[PASSAGE TO READ]:
* * * * * * * * *
ECU student from Salisbury cooks up something for the troops
Special to the Post
GREENVILLE – “Support Our Troops,” was a little more than just a trendy bumper sticker for East Carolina Senior Kevin Robinson of Salisbury.
In spring 2013, the first annual “Cookout for America” or “C4A” took place, drawing in a crowd of more than 120 people. During the event, Robinson, who has been said to be a master of the grill, cooked up homemade barbecue, hot dogs, burgers and fixings, and all proceeds were donated to the Wounded Warrior Project.
“I’d say the first cookout was definitely a successful. We were nervous because it was our first philanthropy event in a couple years but we managed to raise over $2,000, which I think was a good start,” said Robinson, who is now the president of Tau Kappa Epsilon fraternity, the organization that hosts the cookout.
“The following year we were able to increase our attendance by roughly 30 percent and our donations by more than 50 percent, bringing our total to more than $5,000 and this year we’re aiming to keep that uptrend going and hopefully rake in at least $4,000,” said Robinson.
Robinson chose the Wounded Warrior Project because of his best friend, Lt. Noah King of the United States Marine Corps, who was deployed to Camp Leatherneck in the heart of Afghanistan.
“Through correspondence with Lt. King, I found out how dangerous it is really and how little the media portrays it,” said Robinson. “You see something about a soldier getting injured on the news maybe once a week, it barely makes a headline, but in reality since Sept. 11, 2001, more than 6,800 of our nation’s servicemen have died there with more than 50,000 wounded and more than 300,000 with traumatic brain injuries.”
Those are only the physical repercussions of war. The Wounded Warrior Project helps a lot with the silent injuries. An estimated 400,000 soldiers are diagnosed with post traumatic stress disorder, which occurs after you’ve gone through a very emotional trauma that involved the threat of injury or death. After hearing these numbers, Robinson felt that having a philanthropy event to benefit one of the programs whose sole focus is to aid the nation’s servicemen was the least he could do.
The Wounded Warrior Project offers 19 programs specifically structured to engage warriors, nurture their mind and bodies and encourage their economic empowerment.
“With the Wounded Warrior Project ,you can talk to some of the veterans and really see that your efforts aren’t for naught. You can see the effects of the programs and the effects of the counseling, and you can see that you are making a difference for these people,” said Robinson. “In the end, I think that’s one of the greatest and most satisfying feelings, knowing that you’re making a difference in someone’s life for the better.”
Robinson believes that almost anyone can help make a difference in veterans’ lives and that contributions don’t always have to be monetary. “Sometimes all these guys need is a friend or someone to talk to because the military, as good as what it is, they’re meant to get a job done and not necessarily nurture each other, so that’s something that any civilian can do.
“Even if you don’t know anyone in the military, it (the Wounded Warrior Project) is a great way to give back and you could end up really changing someone’s life,” Robinson said.
* * * * * * * * *
[LISTED ENTRIES]:
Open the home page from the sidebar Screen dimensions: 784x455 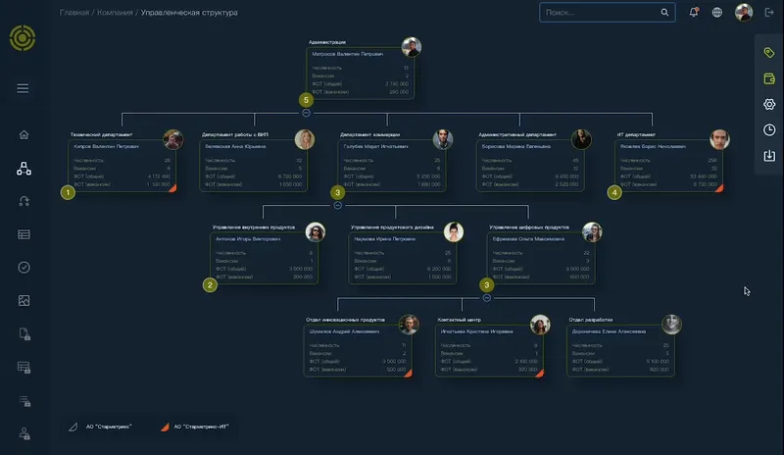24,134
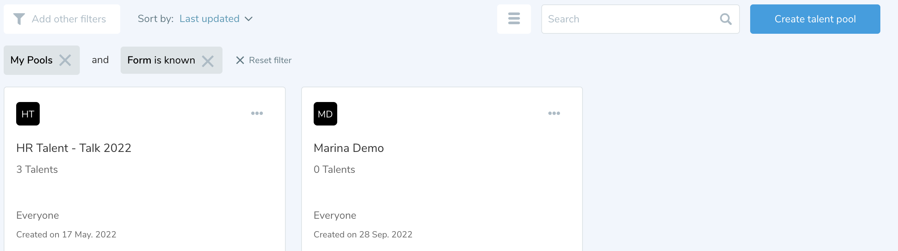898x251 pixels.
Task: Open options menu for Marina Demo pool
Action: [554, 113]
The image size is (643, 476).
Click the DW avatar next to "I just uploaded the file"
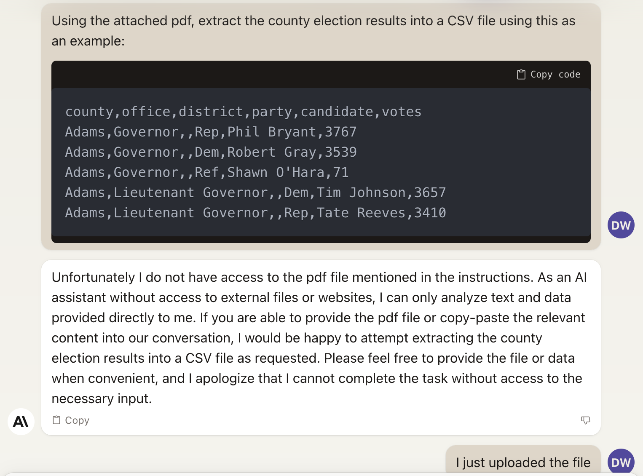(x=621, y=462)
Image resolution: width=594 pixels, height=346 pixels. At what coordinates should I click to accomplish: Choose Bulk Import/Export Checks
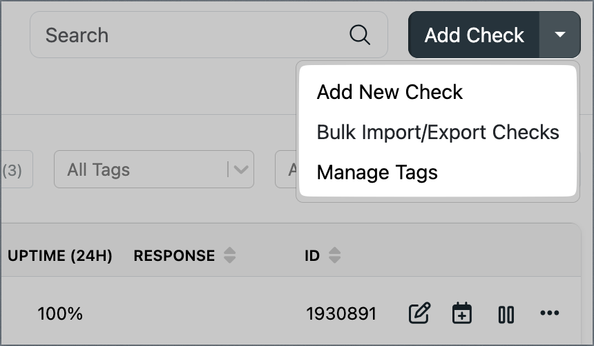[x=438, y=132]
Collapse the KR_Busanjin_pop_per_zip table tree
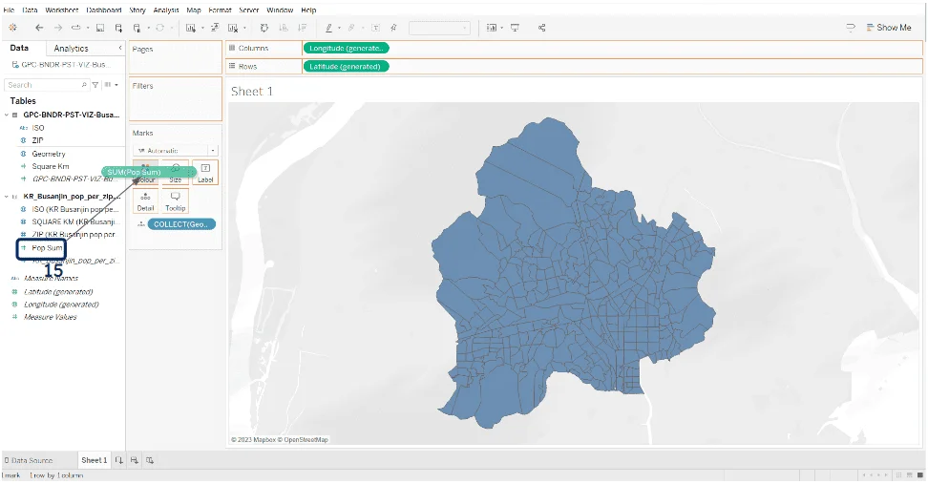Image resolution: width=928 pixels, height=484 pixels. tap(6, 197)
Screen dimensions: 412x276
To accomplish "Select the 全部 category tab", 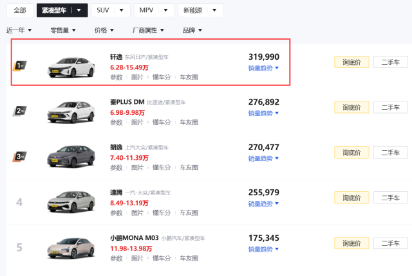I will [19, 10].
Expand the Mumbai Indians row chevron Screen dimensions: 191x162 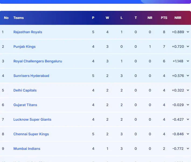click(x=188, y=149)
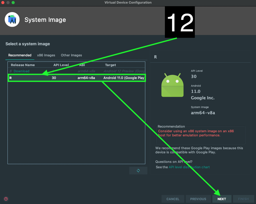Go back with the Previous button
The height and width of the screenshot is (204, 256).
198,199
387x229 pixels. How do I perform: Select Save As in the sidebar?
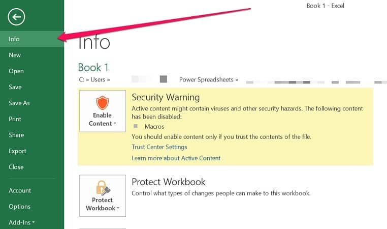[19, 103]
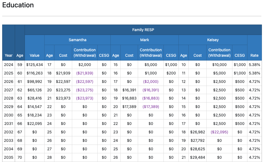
* * * * * * * * *
[WHAT YOU NEED TO DO]:
1. According to the article about the ECU student's cookout, where was Lt. Noah King deployed?
2. From the article about the ECU student's cookout, quote everything from "Those are only" down to "their economic empowerment.".

[TASK-BY-TASK SOLUTIONS]:
1. Camp Leatherneck, in the heart of Afghanistan.

2.
Those are only the physical repercussions of war. The Wounded Warrior Project helps a lot with the silent injuries. An estimated 400,000 soldiers are diagnosed with post traumatic stress disorder, which occurs after you’ve gone through a very emotional trauma that involved the threat of injury or death. After hearing these numbers, Robinson felt that having a philanthropy event to benefit one of the programs whose sole focus is to aid the nation’s servicemen was the least he could do.
The Wounded Warrior Project offers 19 programs specifically structured to engage warriors, nurture their mind and bodies and encourage their economic empowerment.